## Supplied data:
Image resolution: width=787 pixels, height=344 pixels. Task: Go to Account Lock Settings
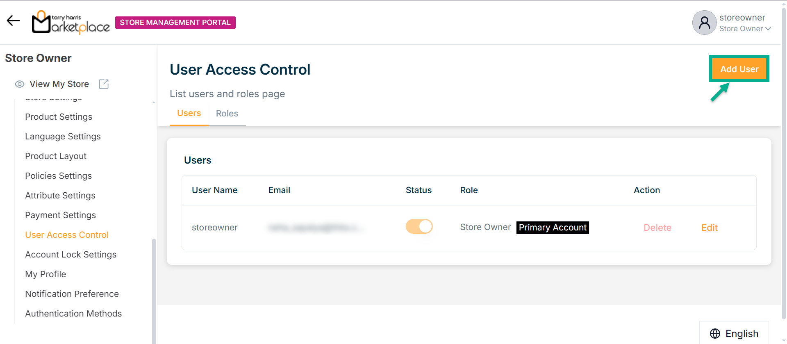coord(71,255)
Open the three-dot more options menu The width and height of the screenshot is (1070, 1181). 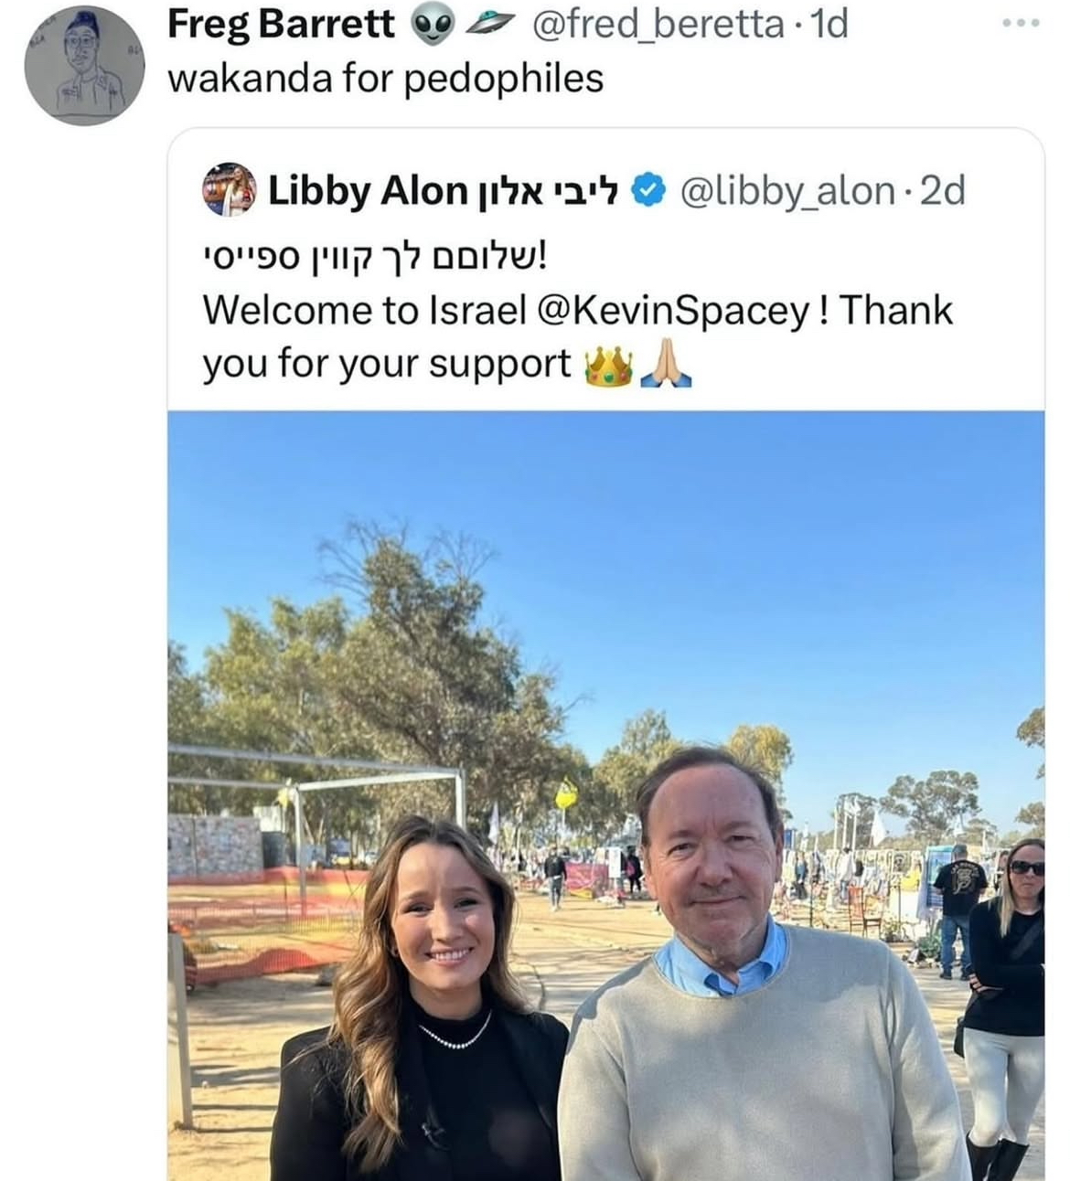(1021, 23)
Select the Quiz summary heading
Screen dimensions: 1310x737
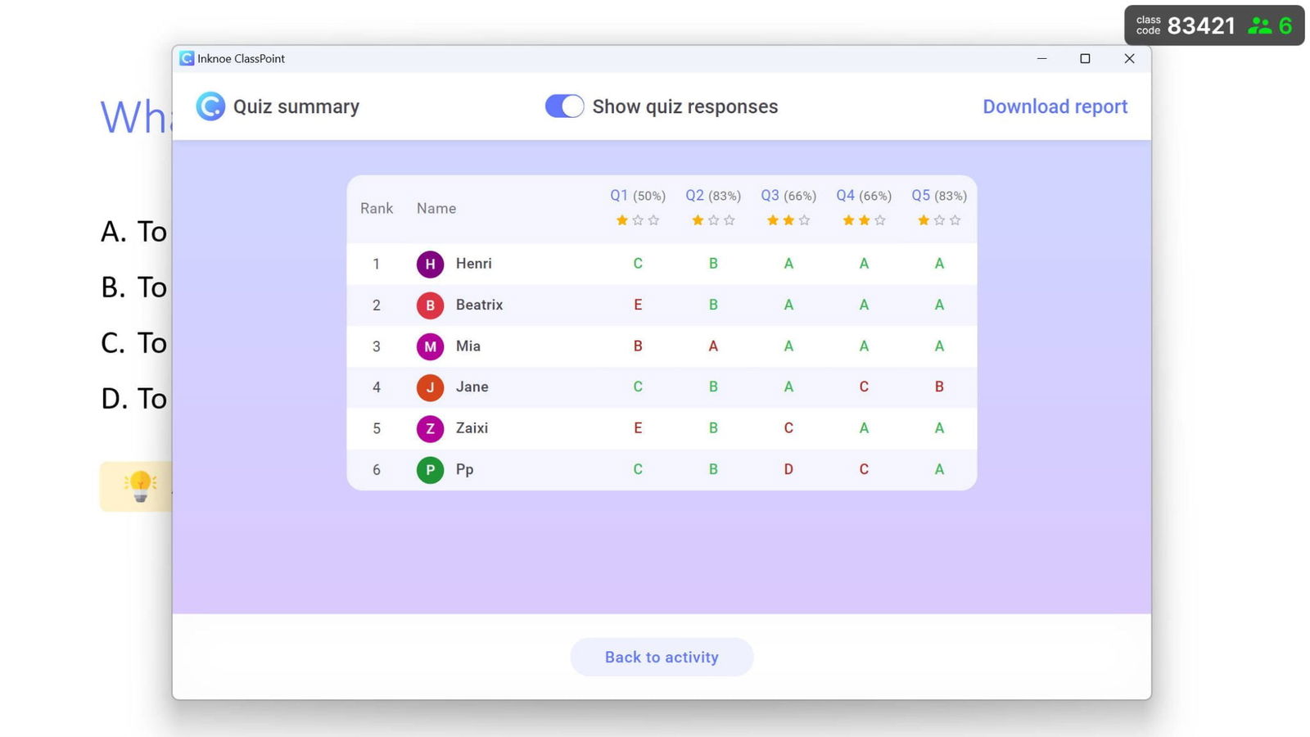[296, 106]
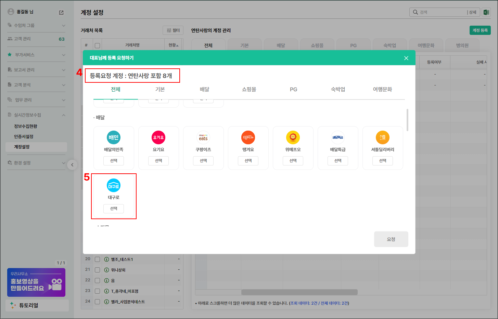
Task: Export using the Excel icon
Action: pyautogui.click(x=486, y=12)
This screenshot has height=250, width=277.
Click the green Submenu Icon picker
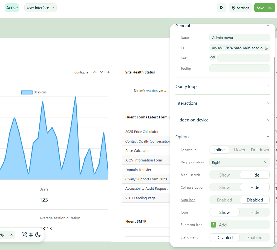pos(213,225)
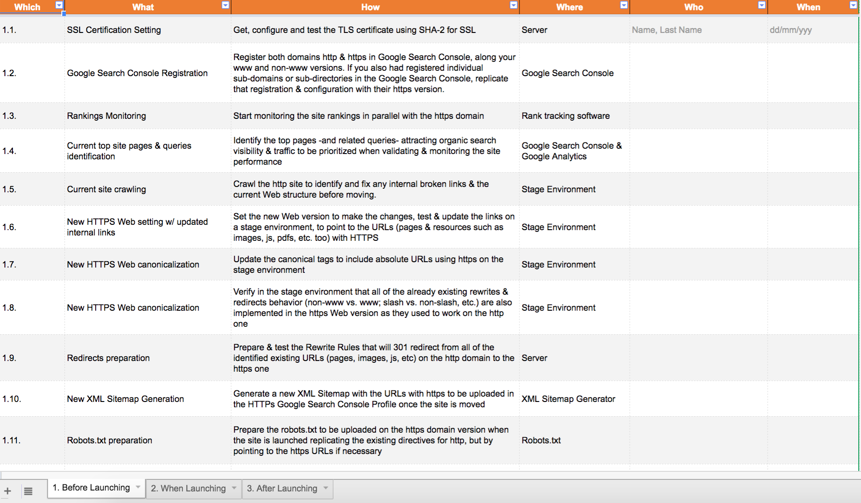
Task: Select the SSL Certification Setting cell
Action: coord(148,30)
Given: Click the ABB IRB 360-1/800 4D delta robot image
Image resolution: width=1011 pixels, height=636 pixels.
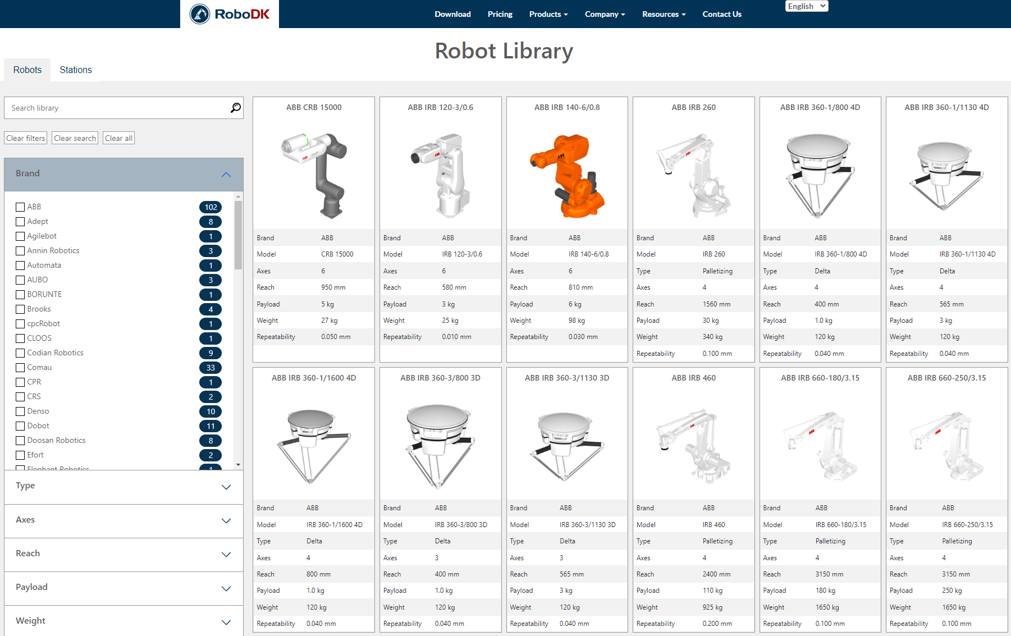Looking at the screenshot, I should click(820, 175).
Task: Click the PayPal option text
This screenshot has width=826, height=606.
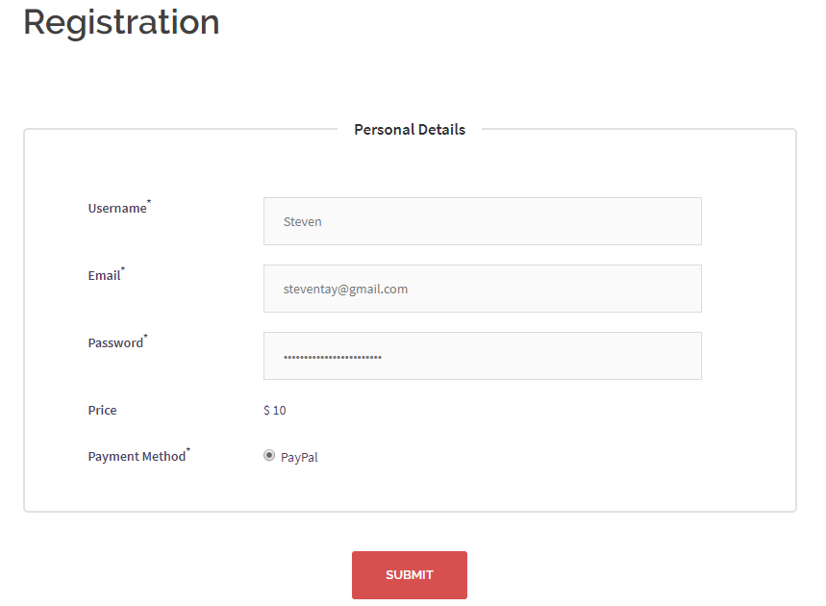Action: click(299, 458)
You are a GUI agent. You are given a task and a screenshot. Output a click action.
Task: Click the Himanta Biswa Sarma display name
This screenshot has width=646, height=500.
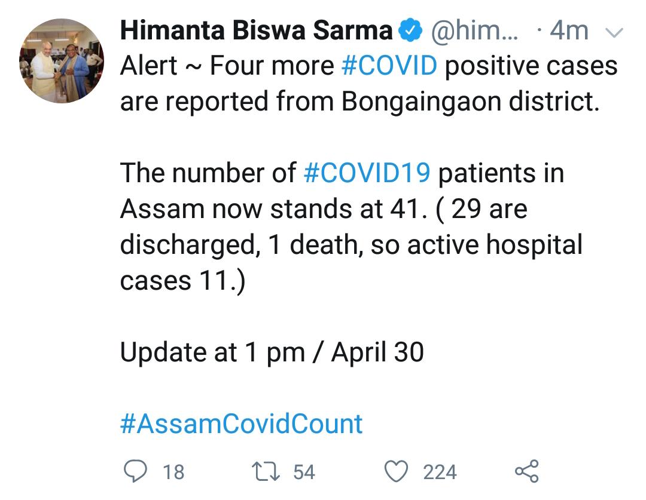click(257, 30)
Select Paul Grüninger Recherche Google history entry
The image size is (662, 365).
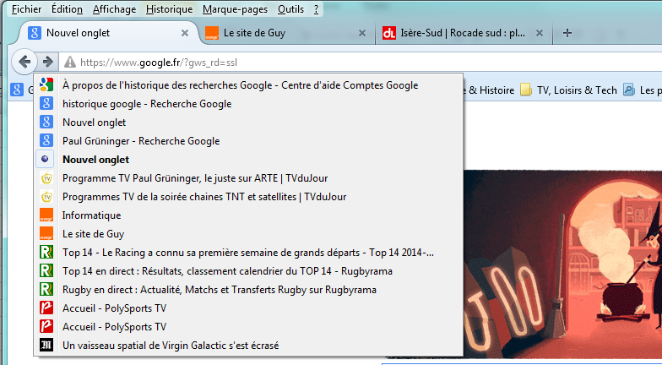pos(140,141)
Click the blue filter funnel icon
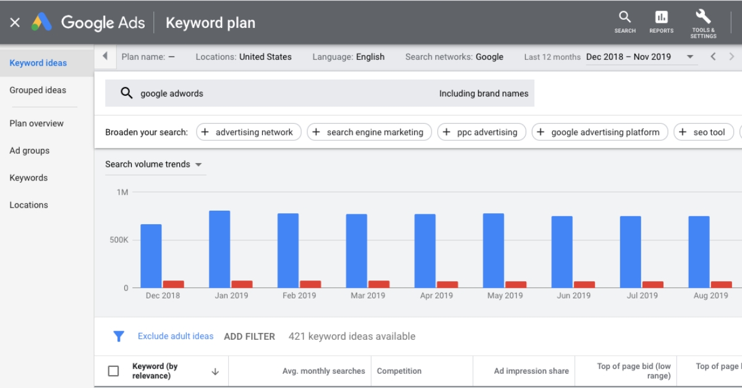Screen dimensions: 742x388 point(119,336)
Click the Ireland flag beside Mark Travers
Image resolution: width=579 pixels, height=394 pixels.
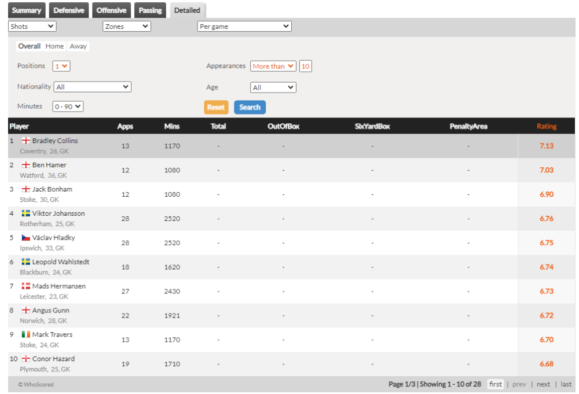pyautogui.click(x=25, y=335)
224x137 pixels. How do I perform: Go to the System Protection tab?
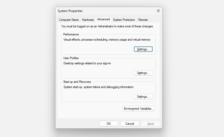click(x=124, y=20)
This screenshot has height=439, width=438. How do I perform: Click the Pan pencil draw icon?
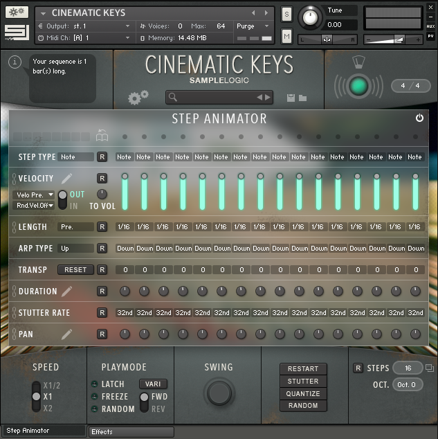tap(66, 334)
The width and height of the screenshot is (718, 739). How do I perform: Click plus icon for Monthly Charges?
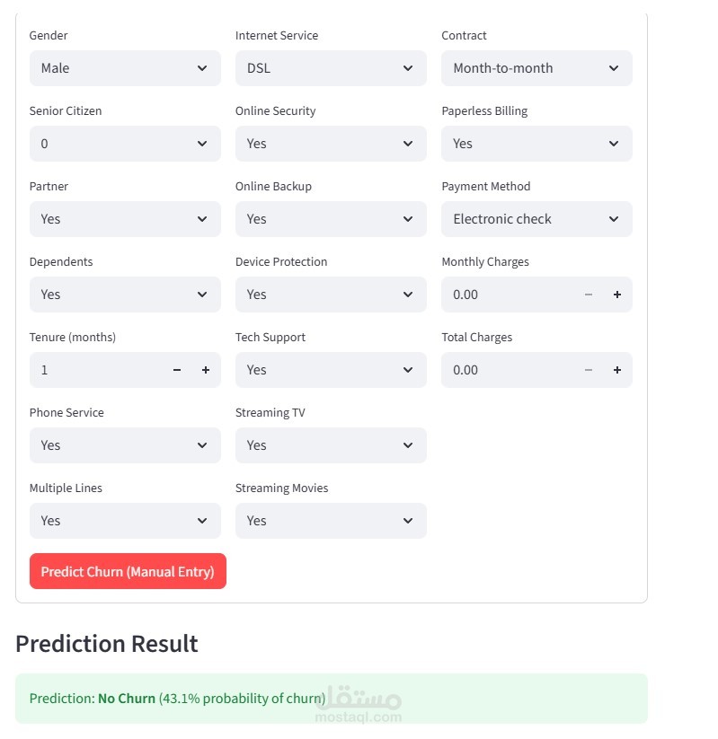click(617, 295)
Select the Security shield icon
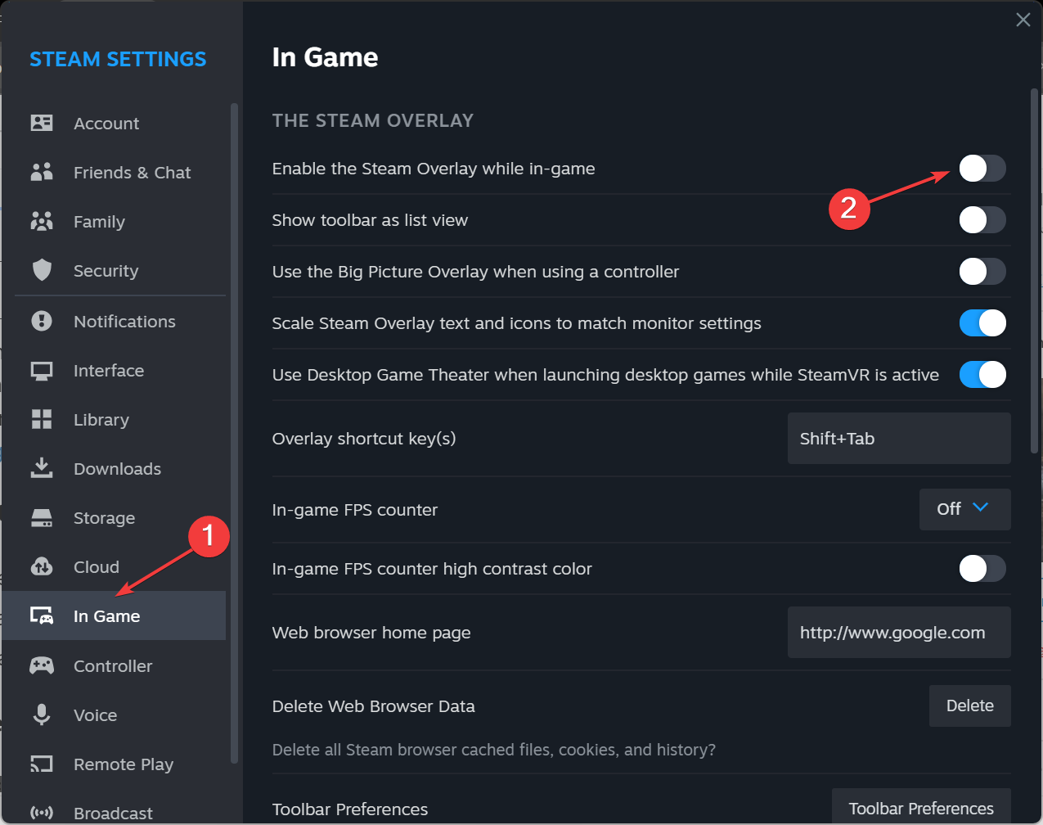 coord(42,271)
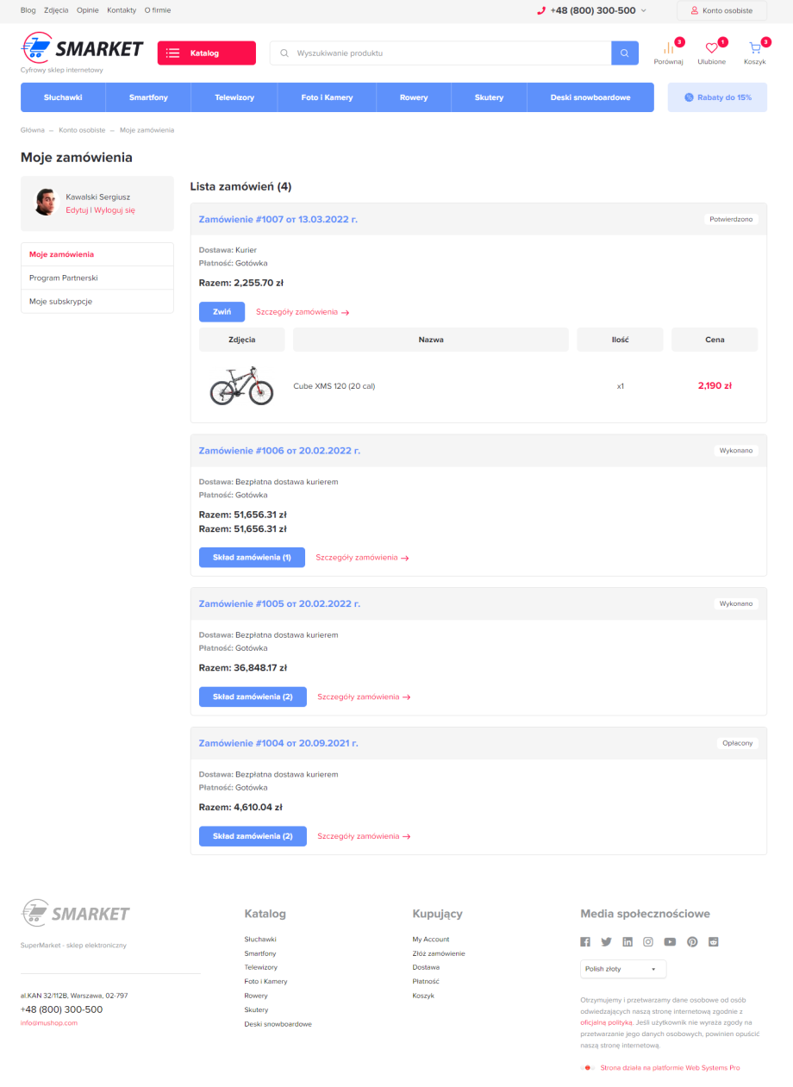Click the Wyloguj się link

click(x=115, y=210)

## Your goal:
Reproduce everything from the line containing "224x137 pixels. How" down to the last of the lines, word for word, leaving out the pictures.

## Response to this task:
224x137 pixels. How do I perform: Go to the System Protection tab?
click(x=124, y=20)
This screenshot has height=439, width=438. How do I perform: Click the Pan pencil draw icon?
tap(66, 334)
The width and height of the screenshot is (718, 739). How do I perform: Click plus icon for Monthly Charges?
click(617, 295)
Select the Security shield icon
 coord(42,271)
Click the Wyloguj się link

click(x=115, y=210)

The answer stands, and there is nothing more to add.